Sorry. I probably didn't explain that very well. Currently, I am using patrickfav's implementation of bcrypt. To generate the salt, I am using java's SecureRandom class. It works just fine - I wasn't sure if you were saying you're implementation always generates its own salt or if that's the nature of the bcrypt algorithm in general.

I answered my own question about the UTF8 thing, btw. The unit test below took one of my salts, encoded as Base64, and converts it back to a byte array. I convert it to a string using UTF8 and back again, and confirmed the byte arrays do not match.
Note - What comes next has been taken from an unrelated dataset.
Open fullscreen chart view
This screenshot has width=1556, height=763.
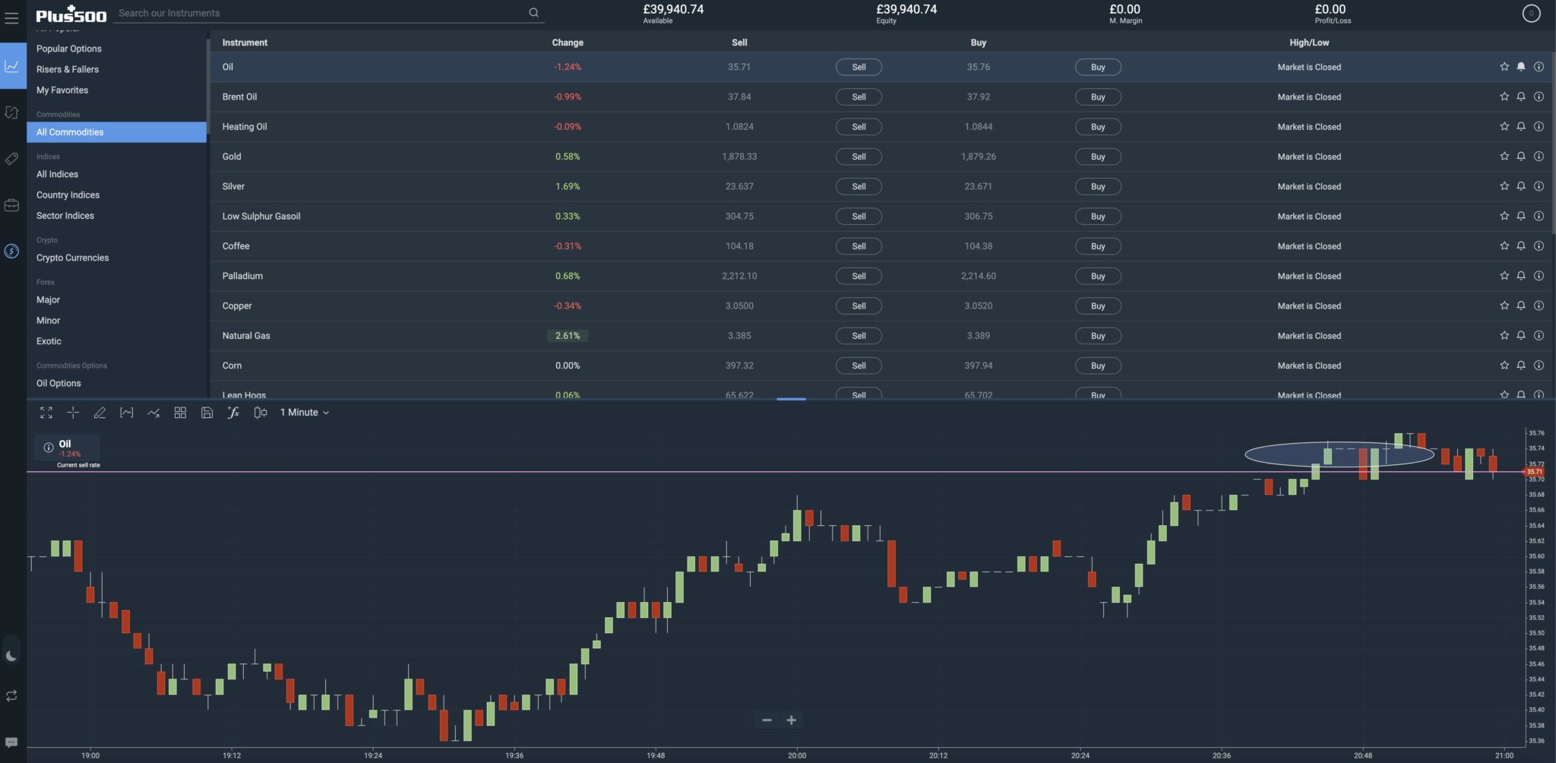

So the Java UTF8 encoder must map invalid character sequences, so the byte[] doesn't round-trip.

    @Test
    public void testEncoding() {
        byte[] bytes = Base64.getDecoder().decode("CBrGvzDkT1UFDkmPQ94pOQ==");
        String utf8 = StandardCharsets.UTF_8.decode(ByteBuffer.wrap(bytes)).toString();
        byte[] encoded = utf8.getBytes(StandardCharsets.UTF_8);
        Assertions.assertArrayEquals(bytes, encoded); // <--- this fails
    }

Does your library avoid generating salts that would run into this issue? I am not going to be able to port to using password4j because I can't use the existing salts in my database.
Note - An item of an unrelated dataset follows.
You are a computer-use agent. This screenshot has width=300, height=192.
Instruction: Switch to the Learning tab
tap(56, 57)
Answer 3 · 2022-08-19T16:29:14.000Z

There are no inconsinstencies between the two libraries as you can see

String password = "MySuperSecurePassword";

// encrypt with patrickfav implementation
String hash1 = BCrypt.withDefaults().hashToString(12, password.toCharArray());

// encrypt with Password4j implementation
BcryptFunction f = BcryptFunction.getInstance(Bcrypt.A, 12);
String hash2 = Password.hash(password).with(f).getResult();

// check with Password4j patrickfav's hash
Password.check(password, hash1).with(f); // true

// check with patrickfav implementation Password4j's hash
BCrypt.verifyer().verify(password.toCharArray(), hash2).verified; // true

What I find weird is that you had stored the salt in a separate column in you database. You must always save the hash in its original form, like $2a$12$dp7gYK/LoX1Cm4jpZXp56Onv7Bnf178GpZQVYKwaS4VZvZ0fSLcPu.
bcrypt (but also scrypt and Argon2) integrates the salt inside the cipher text, but bcrypt has stricter rules:

a 16-bytes salt
salt and cipher text are encoded with a modified version of Base64

The last point probably is where you have the issue: you are using the standard Base64 decoder, while it was originally encoded with a modified one. I did't checked how patrickfav's encode the salt BCrypt.Result, but I'm quite sure it's not using the modified Base64.

The only solution I see is that you have to implement the modified version of Base64 (see for example com.password4j.BcryptFunction#decodeBase64(String, int). Even if Password4j would allow salts in form of byte[] (which is a good feature), you still have to decode from standard Base64 your salts and encode them back with the modified Base64.

Answer 4 · 2022-08-19T17:38:30.000Z

I am going to close this issue. Thanks for the education - it helped. What I was missing was that bcrypt stores the hash internally. The database was designed to handle various algorithms so the hash was basically just duplicated.